What we have instead is essentially the Chromium browser, albeit with a few new features slapped onto it called Speed Dial, Discovery and Stash. Speed Dial is as far as I can tell, some kind of jazzed up replacement for bookmarks that functions a lot like the Top Sites feature offered in Safari, only it doesn’t allow bookmarks to be imported or synced from older versions of the browser. Stash is built into this new Speed Dial, and allows web pages to be ‘stashed’ by clicking on a small heart icon in the URL bar, available as a separate tab in Speed Dial. The advantage of Stash is it allows multiple pages to be compared simultaneously and resized using a slider on the right of the screen. Then there’s Discover, which is another tab in Speed Dial that offers curated news articles from a drop-down menu of various categories.

It’s not unkind to say that Opera is a shell of its former self, little more than a fancy wrapper around Chromium, with almost nothing that sets it apart from the latter. I’ve never been much of an Opera user expect for taking the odd look now and then out of curiosity, but it’s clear enough from reading the Beta/snapshot announcement threads from before that loyal users aren’t at all happy with the changes – have a read and you’ll find they’re littered with complaints.
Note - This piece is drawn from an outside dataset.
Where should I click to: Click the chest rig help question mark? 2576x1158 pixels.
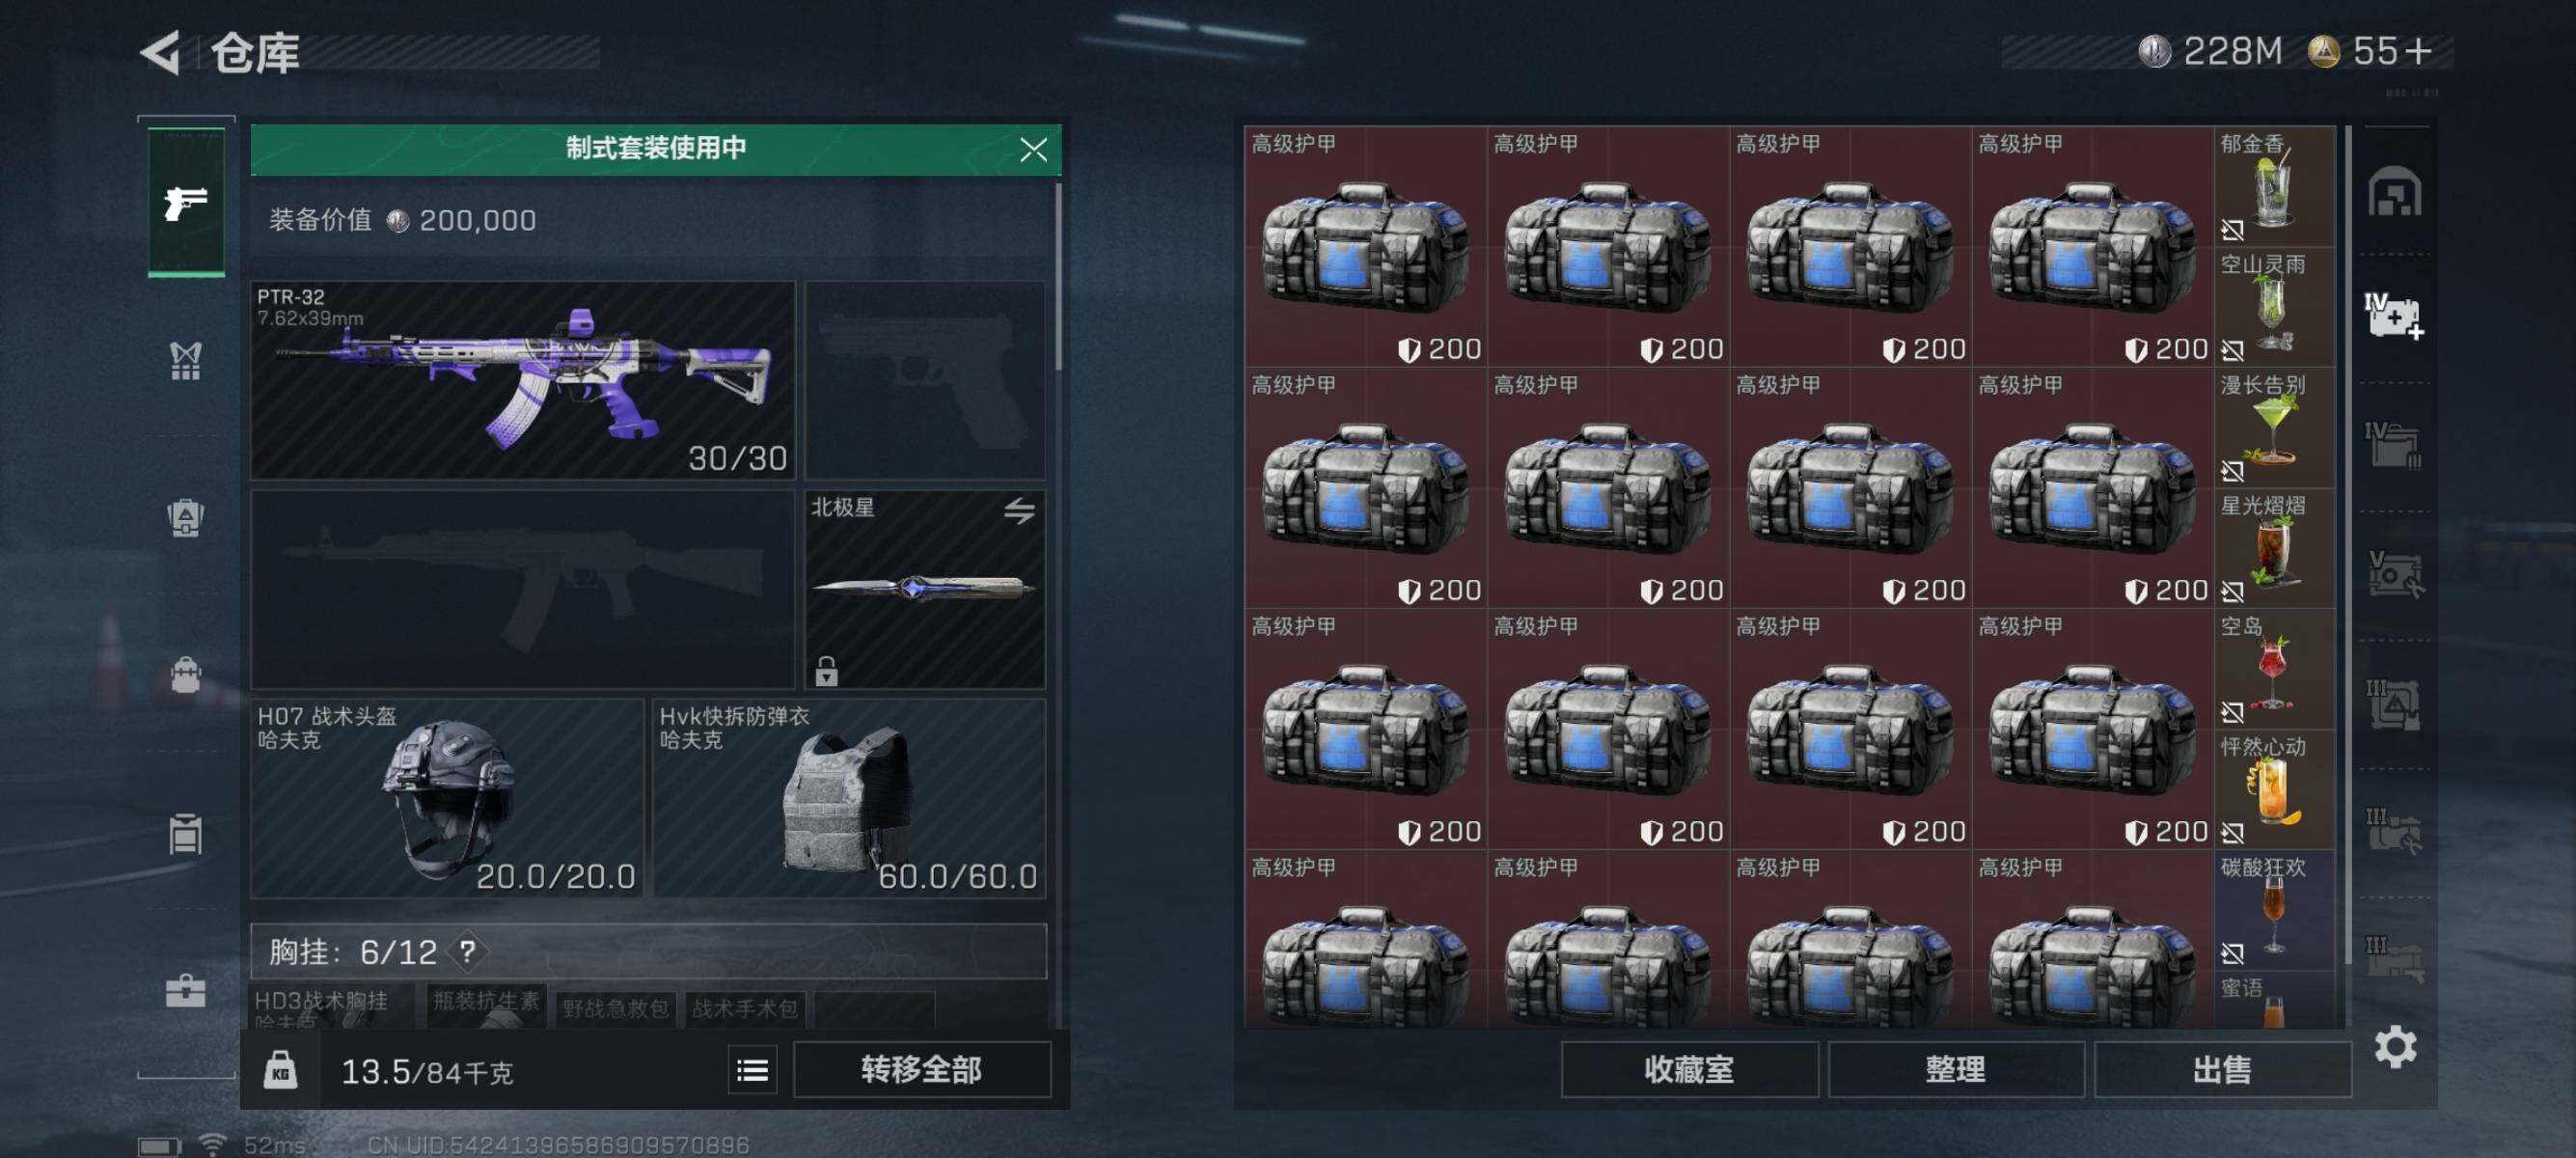[x=467, y=951]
I can only assume that Opera’s decision makers were no longer content with simply being a ‘niche’ product, and that this is all about going for a larger market share. Hence they’ve switched their product from a ‘do what you want’ browser to a ‘do what we want’ browser like Chrome that they hope will be more appealing to the average Joe.

But if that’s the case, it begs the question why on earth would anyone choose the new Opera over Chrome? Choice is never a bad thing, but there’s nothing that really differentiates the two products, which means that most people will stick with what they already know, and that’s Chrome. Perhaps Opera is thinking that by freeing itself from maintaining its own rendering engine it’ll be able to work harder on cooking up cool new features. If so that’s certainly commendable, but just how many of their loyal users are they going to alienate in the meantime – and how many new users does it think it can pick up?